Emergency Medical Services Announces Underwriters’ Exercise of Option to Purchase Additional Shares
07 Dicembre 2009 - 10:01PM
Business Wire
Emergency Medical Services Corporation (NYSE: EMS) (“EMSC” or
the “Company”) today announced that the underwriters for the
recently completed public secondary offering of EMSC’s class A
common stock have exercised in full their option to purchase an
additional 1,200,000 shares of class A common stock (the
“Additional Shares”). The purchase of these Additional Shares,
which brings the total number of shares sold by the selling
stockholders in the public secondary offering to 9,200,000 shares,
is expected to close on December 9, 2009.

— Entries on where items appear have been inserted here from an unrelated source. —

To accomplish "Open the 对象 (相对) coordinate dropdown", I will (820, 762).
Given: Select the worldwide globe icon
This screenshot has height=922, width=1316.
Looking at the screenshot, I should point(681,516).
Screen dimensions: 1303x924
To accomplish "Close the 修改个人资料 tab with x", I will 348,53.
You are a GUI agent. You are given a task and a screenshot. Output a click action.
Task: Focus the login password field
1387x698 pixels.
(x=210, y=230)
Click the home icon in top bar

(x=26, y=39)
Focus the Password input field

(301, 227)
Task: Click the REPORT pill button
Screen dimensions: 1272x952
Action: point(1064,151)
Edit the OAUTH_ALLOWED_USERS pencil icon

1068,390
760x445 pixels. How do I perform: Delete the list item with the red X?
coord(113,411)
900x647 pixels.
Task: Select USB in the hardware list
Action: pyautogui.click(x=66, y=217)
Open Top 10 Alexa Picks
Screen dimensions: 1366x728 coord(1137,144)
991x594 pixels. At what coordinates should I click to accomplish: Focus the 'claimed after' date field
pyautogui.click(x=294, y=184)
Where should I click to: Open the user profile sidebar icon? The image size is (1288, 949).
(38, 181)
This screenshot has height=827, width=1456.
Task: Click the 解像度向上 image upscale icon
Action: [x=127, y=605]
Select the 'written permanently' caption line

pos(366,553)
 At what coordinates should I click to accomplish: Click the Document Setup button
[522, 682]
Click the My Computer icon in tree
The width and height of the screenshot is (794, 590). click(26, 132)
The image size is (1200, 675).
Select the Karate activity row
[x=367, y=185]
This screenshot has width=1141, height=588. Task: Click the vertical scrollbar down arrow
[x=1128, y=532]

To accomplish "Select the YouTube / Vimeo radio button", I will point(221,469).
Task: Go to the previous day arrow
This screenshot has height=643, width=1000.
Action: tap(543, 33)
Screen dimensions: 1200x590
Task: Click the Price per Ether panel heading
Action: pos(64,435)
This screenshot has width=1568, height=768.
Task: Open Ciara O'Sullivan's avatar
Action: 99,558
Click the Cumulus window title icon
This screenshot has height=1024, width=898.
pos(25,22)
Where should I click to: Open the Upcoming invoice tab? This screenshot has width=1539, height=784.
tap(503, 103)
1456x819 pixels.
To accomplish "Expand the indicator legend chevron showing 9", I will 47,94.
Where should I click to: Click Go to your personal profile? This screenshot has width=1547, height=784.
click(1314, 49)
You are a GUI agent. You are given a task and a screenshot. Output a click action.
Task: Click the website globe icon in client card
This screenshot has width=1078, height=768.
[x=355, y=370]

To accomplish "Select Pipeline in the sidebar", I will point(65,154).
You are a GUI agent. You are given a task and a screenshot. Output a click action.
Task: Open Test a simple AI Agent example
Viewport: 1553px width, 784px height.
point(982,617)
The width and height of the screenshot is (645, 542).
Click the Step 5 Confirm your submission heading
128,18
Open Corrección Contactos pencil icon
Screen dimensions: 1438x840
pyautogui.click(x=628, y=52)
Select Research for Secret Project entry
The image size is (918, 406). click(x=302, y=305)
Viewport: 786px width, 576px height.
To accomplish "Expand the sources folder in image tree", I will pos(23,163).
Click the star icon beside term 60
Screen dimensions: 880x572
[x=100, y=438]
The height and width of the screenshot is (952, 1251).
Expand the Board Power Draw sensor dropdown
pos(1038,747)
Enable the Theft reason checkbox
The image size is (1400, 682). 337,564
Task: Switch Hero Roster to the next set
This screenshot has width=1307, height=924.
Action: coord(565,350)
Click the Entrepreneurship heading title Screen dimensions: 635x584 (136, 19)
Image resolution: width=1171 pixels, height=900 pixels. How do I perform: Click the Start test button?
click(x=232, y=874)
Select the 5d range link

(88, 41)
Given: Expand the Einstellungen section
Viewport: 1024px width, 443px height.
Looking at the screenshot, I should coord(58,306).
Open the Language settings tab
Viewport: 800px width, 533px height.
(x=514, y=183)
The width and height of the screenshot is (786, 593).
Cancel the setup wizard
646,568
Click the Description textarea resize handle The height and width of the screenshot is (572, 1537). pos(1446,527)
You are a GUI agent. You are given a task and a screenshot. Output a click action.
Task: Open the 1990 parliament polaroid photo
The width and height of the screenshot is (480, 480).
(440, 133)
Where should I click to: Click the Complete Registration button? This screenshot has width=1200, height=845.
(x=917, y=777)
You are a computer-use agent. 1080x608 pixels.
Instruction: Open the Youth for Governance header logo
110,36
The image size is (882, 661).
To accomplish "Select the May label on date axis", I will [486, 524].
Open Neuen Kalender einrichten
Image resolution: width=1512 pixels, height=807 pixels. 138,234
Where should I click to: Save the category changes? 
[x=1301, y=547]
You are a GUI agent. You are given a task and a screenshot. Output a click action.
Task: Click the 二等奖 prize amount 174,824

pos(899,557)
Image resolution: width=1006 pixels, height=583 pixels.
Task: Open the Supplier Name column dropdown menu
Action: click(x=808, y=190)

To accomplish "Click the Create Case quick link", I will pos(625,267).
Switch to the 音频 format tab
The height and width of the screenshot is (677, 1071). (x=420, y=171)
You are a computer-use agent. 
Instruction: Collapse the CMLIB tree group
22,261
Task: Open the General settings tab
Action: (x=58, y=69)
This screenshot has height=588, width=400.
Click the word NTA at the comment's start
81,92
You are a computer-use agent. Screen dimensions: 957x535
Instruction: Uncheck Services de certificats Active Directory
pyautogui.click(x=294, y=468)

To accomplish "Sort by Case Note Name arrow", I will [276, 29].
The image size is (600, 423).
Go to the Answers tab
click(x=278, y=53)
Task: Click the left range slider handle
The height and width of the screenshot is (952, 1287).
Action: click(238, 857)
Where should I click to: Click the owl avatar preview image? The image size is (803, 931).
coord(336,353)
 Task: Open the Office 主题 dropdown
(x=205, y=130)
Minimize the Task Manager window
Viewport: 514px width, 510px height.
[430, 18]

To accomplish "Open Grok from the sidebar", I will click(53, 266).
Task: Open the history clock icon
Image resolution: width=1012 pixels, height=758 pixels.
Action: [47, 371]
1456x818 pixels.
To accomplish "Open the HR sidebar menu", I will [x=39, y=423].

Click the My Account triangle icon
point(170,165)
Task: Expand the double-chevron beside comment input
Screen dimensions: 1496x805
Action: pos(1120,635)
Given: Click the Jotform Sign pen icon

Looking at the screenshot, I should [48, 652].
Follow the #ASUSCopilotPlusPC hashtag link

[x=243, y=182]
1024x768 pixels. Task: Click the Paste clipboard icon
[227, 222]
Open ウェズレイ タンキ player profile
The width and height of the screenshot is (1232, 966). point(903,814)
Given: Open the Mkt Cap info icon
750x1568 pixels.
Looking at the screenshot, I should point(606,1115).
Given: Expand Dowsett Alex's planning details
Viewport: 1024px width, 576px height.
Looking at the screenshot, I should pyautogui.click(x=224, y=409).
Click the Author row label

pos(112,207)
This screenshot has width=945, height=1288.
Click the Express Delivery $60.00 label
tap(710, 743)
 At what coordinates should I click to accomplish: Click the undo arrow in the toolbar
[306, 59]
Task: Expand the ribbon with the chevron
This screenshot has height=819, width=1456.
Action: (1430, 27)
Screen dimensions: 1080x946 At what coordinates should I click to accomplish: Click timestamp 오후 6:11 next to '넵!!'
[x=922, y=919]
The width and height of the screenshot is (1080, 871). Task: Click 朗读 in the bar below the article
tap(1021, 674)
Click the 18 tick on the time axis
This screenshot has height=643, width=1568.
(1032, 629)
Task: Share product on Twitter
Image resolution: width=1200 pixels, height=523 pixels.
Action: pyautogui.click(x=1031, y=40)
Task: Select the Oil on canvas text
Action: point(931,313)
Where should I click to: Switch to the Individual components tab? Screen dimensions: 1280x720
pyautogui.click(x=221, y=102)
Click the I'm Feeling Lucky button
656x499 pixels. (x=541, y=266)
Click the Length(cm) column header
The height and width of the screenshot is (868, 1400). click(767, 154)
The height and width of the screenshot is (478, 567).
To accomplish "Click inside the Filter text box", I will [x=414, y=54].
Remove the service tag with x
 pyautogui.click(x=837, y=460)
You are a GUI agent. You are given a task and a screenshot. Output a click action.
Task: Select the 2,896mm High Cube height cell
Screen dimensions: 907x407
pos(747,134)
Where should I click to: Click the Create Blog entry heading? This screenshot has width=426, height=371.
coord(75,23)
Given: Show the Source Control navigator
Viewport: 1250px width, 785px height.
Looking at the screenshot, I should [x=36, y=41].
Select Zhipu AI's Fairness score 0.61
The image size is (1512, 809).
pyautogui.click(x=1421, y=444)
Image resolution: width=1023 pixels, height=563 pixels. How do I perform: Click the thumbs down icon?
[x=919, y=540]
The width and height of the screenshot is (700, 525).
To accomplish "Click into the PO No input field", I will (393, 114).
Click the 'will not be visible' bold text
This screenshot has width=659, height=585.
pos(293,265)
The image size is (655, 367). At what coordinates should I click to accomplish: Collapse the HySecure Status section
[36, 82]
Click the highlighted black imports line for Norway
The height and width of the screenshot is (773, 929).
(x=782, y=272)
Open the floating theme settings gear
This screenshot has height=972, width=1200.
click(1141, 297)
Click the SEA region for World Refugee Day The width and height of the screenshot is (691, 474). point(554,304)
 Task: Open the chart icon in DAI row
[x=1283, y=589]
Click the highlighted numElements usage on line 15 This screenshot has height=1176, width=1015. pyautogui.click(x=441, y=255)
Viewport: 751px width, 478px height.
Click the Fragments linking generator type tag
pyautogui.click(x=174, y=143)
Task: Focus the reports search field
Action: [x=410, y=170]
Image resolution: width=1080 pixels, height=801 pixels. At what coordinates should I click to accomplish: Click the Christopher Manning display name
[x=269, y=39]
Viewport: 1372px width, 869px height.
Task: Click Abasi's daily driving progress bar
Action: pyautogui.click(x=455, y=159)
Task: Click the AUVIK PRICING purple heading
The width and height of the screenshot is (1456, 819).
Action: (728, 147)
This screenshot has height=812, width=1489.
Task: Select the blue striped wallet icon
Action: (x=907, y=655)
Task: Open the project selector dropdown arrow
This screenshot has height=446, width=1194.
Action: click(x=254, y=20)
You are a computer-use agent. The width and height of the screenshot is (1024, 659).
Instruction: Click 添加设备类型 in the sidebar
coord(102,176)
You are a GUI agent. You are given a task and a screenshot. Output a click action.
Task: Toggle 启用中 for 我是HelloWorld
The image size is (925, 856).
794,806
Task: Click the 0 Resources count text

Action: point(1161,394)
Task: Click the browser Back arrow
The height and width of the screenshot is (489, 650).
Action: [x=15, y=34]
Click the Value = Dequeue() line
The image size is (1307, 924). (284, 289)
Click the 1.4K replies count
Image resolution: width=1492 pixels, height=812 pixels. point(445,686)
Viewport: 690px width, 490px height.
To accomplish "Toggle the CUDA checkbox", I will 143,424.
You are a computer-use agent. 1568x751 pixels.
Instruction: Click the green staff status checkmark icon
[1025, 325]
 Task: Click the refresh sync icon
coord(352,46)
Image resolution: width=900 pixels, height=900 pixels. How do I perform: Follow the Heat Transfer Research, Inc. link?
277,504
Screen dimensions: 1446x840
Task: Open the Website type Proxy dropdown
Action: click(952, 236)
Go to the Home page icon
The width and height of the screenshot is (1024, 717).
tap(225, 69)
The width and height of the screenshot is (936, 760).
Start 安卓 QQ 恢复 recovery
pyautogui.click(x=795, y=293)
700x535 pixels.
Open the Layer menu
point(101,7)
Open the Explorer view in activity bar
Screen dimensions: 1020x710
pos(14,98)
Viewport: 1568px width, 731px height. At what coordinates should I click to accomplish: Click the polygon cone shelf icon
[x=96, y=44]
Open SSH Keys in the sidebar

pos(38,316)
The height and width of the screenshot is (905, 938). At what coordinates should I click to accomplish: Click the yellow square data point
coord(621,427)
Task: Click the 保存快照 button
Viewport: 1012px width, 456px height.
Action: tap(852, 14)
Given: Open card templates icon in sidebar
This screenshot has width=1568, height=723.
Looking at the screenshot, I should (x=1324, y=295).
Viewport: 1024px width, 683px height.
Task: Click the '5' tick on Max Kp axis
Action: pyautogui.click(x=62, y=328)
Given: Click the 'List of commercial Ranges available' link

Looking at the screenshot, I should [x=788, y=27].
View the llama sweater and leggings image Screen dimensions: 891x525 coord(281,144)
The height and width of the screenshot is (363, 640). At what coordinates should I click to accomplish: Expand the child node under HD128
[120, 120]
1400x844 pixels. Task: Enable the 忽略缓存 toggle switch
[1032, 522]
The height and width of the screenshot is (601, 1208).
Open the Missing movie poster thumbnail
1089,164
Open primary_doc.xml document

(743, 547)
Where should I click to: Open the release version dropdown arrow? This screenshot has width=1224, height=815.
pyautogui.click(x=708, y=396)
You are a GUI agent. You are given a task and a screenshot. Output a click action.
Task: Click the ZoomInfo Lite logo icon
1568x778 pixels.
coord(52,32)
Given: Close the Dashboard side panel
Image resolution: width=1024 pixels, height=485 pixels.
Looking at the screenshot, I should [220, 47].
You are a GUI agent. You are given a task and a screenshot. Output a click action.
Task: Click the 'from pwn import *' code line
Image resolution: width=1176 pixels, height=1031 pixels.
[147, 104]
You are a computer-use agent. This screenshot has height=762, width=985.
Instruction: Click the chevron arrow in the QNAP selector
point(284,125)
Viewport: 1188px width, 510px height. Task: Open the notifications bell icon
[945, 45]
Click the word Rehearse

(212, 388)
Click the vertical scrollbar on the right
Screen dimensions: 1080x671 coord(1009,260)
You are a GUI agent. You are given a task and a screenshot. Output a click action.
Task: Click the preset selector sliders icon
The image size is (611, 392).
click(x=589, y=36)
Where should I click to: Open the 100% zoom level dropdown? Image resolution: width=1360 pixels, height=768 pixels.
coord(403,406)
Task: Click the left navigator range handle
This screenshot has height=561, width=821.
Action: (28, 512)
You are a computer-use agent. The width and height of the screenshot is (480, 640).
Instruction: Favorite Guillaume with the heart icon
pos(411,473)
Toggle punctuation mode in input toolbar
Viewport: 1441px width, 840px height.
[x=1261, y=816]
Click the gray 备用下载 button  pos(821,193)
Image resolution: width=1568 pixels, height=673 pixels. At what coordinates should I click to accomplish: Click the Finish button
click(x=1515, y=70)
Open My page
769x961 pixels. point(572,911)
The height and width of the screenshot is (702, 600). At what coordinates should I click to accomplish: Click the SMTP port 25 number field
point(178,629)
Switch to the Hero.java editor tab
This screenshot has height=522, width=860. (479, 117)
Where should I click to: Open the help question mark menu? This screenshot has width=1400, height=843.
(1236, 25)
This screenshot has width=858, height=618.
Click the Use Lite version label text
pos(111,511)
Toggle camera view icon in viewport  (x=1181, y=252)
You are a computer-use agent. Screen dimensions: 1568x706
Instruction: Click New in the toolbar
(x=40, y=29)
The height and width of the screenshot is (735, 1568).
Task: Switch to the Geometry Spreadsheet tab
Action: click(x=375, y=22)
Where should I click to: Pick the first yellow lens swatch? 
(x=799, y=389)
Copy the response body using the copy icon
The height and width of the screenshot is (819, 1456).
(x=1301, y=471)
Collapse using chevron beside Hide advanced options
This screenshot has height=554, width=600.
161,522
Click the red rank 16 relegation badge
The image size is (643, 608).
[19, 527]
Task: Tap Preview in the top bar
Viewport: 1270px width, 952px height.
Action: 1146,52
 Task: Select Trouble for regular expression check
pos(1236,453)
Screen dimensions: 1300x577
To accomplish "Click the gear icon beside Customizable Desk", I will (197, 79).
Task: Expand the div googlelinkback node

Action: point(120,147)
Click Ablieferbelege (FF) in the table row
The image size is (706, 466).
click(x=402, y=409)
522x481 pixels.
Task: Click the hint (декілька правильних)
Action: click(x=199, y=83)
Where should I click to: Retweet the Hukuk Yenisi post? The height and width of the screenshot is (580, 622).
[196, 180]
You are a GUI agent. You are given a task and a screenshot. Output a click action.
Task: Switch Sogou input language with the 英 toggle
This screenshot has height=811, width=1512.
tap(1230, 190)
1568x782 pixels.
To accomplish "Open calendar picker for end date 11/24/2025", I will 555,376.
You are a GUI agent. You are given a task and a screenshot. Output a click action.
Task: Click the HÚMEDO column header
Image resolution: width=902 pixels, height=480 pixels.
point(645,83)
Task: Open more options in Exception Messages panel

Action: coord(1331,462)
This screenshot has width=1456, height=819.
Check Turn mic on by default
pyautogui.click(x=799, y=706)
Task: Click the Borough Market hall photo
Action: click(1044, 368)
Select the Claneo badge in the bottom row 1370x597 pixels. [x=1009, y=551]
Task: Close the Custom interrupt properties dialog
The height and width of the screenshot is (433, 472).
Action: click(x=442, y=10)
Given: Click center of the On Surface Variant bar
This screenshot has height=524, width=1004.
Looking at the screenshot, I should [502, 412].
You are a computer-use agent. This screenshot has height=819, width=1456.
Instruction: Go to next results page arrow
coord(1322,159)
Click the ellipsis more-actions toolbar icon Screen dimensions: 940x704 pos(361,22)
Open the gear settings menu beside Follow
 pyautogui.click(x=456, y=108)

EMSC will not receive any proceeds from the sale of the
Additional Shares, which were offered primarily by affiliates of
Onex Corporation (the “Onex Entities”). BofA Merrill Lynch,
Goldman, Sachs & Co. and J.P. Morgan Securities Inc. acted as
joint bookrunners for the offering.
This press release shall not constitute an offer to sell or the
solicitation of an offer to buy, nor shall there be any sale of
these securities in any jurisdiction in which such offer,
solicitation or sale would be unlawful prior to registration or
qualification under the securities law of any such
jurisdiction.
About Emergency Medical Services Corporation
EMSC is a leading provider of emergency medical services in the
United States. EMSC operates two business segments: American
Medical Response, Inc. (“AMR”), the Company's healthcare
transportation services segment, and EmCare Holdings Inc.
(“EmCare”), the Company's outsourced hospital-based
physician services segment. AMR is the leading provider of
ambulance services in the United States. EmCare is a leading
provider of outsourced facility-based physician services. In 2008,
EMSC provided services to 11.4 million patients in nearly 2,100
communities nationwide. EMSC is headquartered in Greenwood Village,
Colorado. For additional information, visit www.emsc.net.
Forward-Looking Statements
Certain statements and information herein may be deemed to be
“forward-looking statements” within the meaning of the Federal
Private Securities Litigation Reform Act of 1995. These statements
are subject to risks and uncertainties, including without
limitation, general market conditions, the market for the company's
securities, the performance of the company's business and other
risks detailed from time-to-time in the company's filings with the
SEC.
About the Offering
The Additional Shares of class A common stock to be sold to the
underwriters have not yet been issued. The Onex Entities currently
hold LP exchangeable units in Emergency Medical Services L.P.,
which they will exchange for shares of class B common stock. Upon
transfer, the shares of class B common stock will convert
automatically into the shares of class A common stock being sold to
the underwriters. Purchasers of the Additional Shares will receive
shares of class A common stock from EMSC's authorized capital.